SUPPLIED TEXT ▸
##########

A matrix is an array of numbers (or symbols) that follows two rules of accounting – one defining
relationships across the columns of the matrix and the other defining relationships down the rows
of the matrix. These accounting relationships are termed the identities of the matrix because they
are true by definition (PAM, pp. 18-19).

The profitability identity in PAM is the accounting relationship across the columns of the
matrix. Profits are defined as revenues less costs. All entries in the PAM matrix under the
column defined “profits” thus are identically equal to the difference between the columns
containing “revenues” and those containing “costs” (including both costs of tradable inputs and
costs of domestic factors).

The divergences identity in PAM is the relationship down the rows of the matrix. Divergences
cause private prices to differ from their social counterparts. A divergence arises either because a
distorting policy intervenes to cause a private market price to diverge from an efficient price or
because underlying market forces have failed to provide an efficient price. All entries in the
PAM matrix under the third row, defined as “effects of divergences,” thus are identically equal
to the difference between entries in the first row, measured in “private prices,” and those in the
second row, measured in “social prices.”
Slide 5


                             Private Profits in the
                             Policy Analysis Matrix

                              Revenues Input Costs Factor Costs Profits
                              Private (observed market) Prices
                                  A           B           C       D




This slide shows only the entries for the first row of a PAM, which contains measures of
prices in private prices (the observed market prices). The symbol A measures revenues in
private prices, the symbol B stands for tradable input costs in private prices, the symbol C
represents domestic factor costs in private prices, and the symbol D is private profit.

Slide 6


                             Profitability Identity –
                                 Private Profits

                          private profit: D = (A-B-C)

                          competitiveness of agricultural systems

                          private benefit-cost ratio:
                          (PBCR) = A/(B + C)




In empirical PAM analysis, the revenue and cost categories in private prices (entries A, B, and
C) are based on data from farm and processing budgets. The symbol D, profits in private prices,
is found by applying the profitability identity. According to that accounting principle, D is
identically equal to A - (B + C). Private profits in PAM thus are a residual discovered by
subtracting private costs from private revenues (PAM, pp. 19-20).
The calculation of private profits, from data in farm and processing budgets, measures the
competitiveness of agricultural systems. One key result for agricultural policy thus is obtained
from the first row of the PAM matrix.

To compare results from agricultural systems that produce unlike outputs, analysts compute
ratios (PAM, pp. 25-26). The computation of ratios thus avoids having to compare profits per
kilogram of rice, for example, with profits per kilogram of soybeans. The comparison of
competitiveness of unlike systems is facilitated by computing the private benefit-cost ratio
(PBCR) for each system and then comparing these ratios across all the systems. The PBCR is
equal to the ratio of private revenues to private costs, or PBCR = A/(B + C).

Slide 7


                               Social Profits in the
                              Policy Analysis Matrix

                           Revenues Input Costs Factor Costs Profits



                         Social (efficiency) Prices
                           E            F           G         H




This slide shows only the entries for the second row of a PAM, which contains measures of
prices in social prices (prices that would result in the best allocation of resources and thus
the highest generation of income). The symbol E measures revenues in social prices, the
symbol F stands for tradable input costs in social prices, the symbol G represents domestic factor
costs in social prices, and the symbol H is social profit. Countries achieve rapid economic
growth by promoting activities that generate high social profits (large positive H).

##########

RAW DATA ▸
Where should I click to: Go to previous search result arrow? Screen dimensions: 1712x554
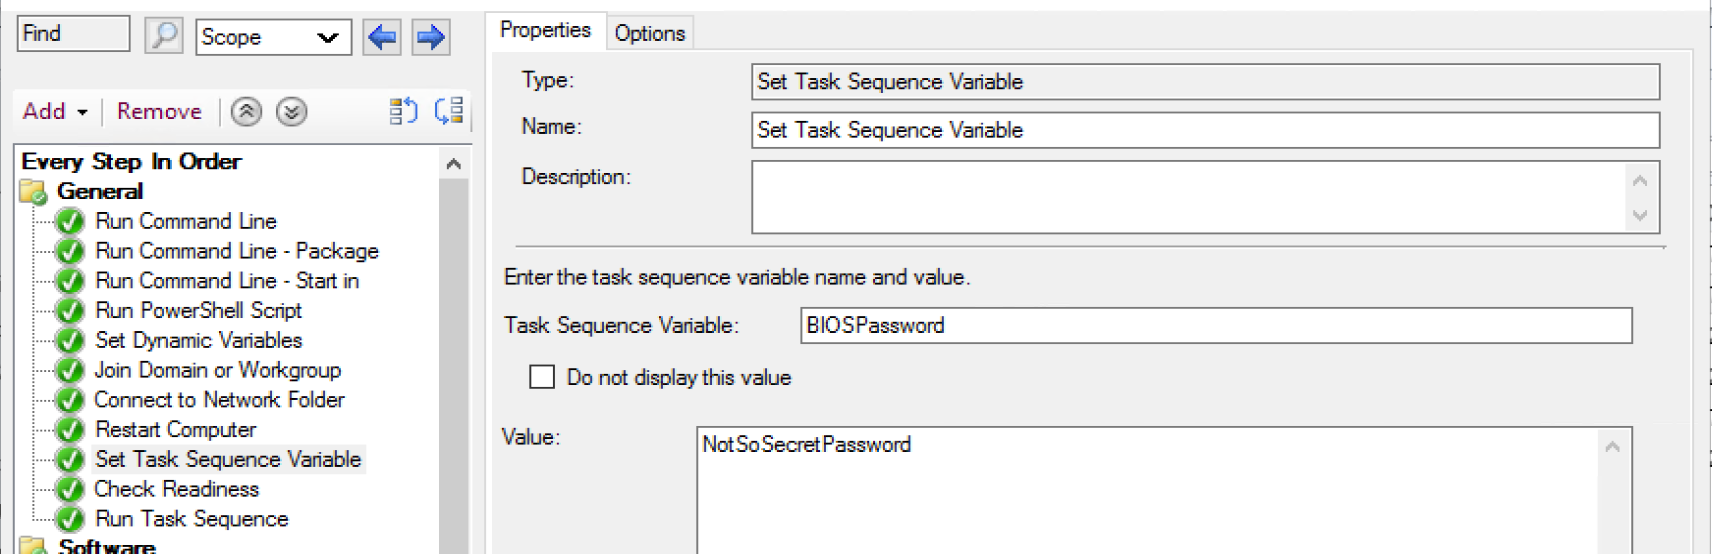[x=382, y=38]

##########

WHAT YOU SHOULD DO ▸
From the Policy Analysis Matrix text above, copy everything from "In empirical PAM" down to "the PAM matrix." word for word.

SOLUTION ▸
In empirical PAM analysis, the revenue and cost categories in private prices (entries A, B, and
C) are based on data from farm and processing budgets. The symbol D, profits in private prices,
is found by applying the profitability identity. According to that accounting principle, D is
identically equal to A - (B + C). Private profits in PAM thus are a residual discovered by
subtracting private costs from private revenues (PAM, pp. 19-20).
The calculation of private profits, from data in farm and processing budgets, measures the
competitiveness of agricultural systems. One key result for agricultural policy thus is obtained
from the first row of the PAM matrix.